Please restate word for word only the lines that start at the one containing "Working at TUM (42, 2536)" and continue to the final line of the material.
** Opening Data for the task block **
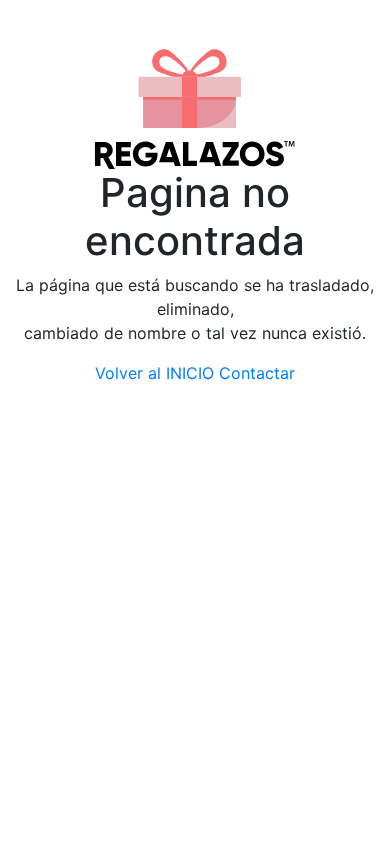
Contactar (257, 373)
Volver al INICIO (154, 373)
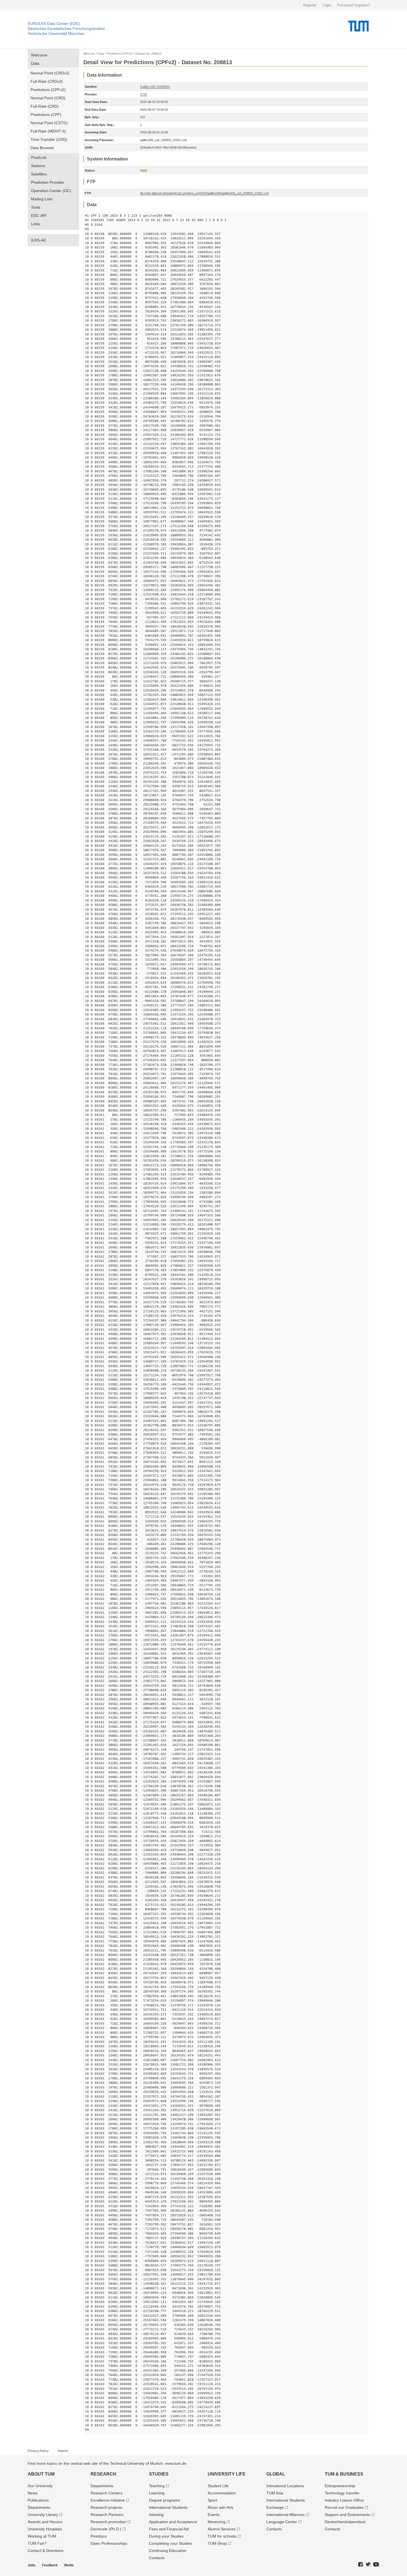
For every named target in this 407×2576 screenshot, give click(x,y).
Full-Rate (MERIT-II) (48, 131)
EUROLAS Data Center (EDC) (54, 23)
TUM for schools (222, 2536)
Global (275, 2474)
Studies (159, 2474)
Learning (156, 2493)
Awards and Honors (45, 2522)
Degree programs (164, 2500)
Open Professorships (109, 2543)
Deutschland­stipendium (345, 2522)
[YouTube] (376, 2564)
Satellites (39, 174)
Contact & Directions (45, 2550)
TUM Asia (274, 2493)
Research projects (106, 2507)
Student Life (218, 2486)
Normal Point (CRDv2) (49, 73)
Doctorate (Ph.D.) (106, 2529)
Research (103, 2474)
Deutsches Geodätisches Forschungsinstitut (66, 28)
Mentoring (216, 2522)
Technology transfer (342, 2493)
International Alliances (285, 2514)
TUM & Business (344, 2474)
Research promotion (108, 2522)
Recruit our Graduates (344, 2507)
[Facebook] (360, 2564)
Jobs (31, 2565)
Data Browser (42, 148)
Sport (212, 2500)
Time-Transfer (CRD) (48, 139)
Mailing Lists (42, 199)
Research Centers (106, 2493)
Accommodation (222, 2493)
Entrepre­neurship (340, 2486)
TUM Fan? (37, 2543)
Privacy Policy (38, 2451)
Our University (40, 2486)
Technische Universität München (56, 33)
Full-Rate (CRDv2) (46, 81)
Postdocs (99, 2536)
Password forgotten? (353, 5)
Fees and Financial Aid (169, 2529)
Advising (156, 2514)
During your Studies (166, 2536)
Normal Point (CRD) (47, 98)
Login (327, 5)
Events (214, 2514)
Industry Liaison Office (344, 2500)
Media (69, 2565)
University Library (43, 2514)
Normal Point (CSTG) (49, 123)
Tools (35, 207)
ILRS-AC (38, 240)
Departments (39, 2507)
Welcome (39, 55)
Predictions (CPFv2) (48, 89)
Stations (38, 166)
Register (309, 5)
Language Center (281, 2522)
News (32, 2493)
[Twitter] (368, 2564)
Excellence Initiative (108, 2500)
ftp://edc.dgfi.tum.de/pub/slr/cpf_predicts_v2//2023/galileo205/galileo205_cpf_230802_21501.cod (204, 193)
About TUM (41, 2474)
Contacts (156, 2558)
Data (35, 63)
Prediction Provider (47, 182)
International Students (168, 2507)
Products (39, 157)
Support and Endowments (347, 2514)
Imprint (63, 2451)
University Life (227, 2474)
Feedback (50, 2565)
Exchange (275, 2507)
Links (35, 224)
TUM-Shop (217, 2543)
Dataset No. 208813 (148, 53)
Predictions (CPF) (45, 114)
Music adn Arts (220, 2507)
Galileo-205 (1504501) (155, 86)
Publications (38, 2500)
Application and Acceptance (173, 2522)
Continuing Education (167, 2550)
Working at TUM (42, 2536)
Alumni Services (222, 2529)
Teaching (157, 2486)
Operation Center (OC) (51, 190)
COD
** Closing Data for the task block **
- **Response for this exercise**:
Working at TUM (42, 2536)
Alumni Services (222, 2529)
Teaching (157, 2486)
Operation Center (OC) (51, 190)
COD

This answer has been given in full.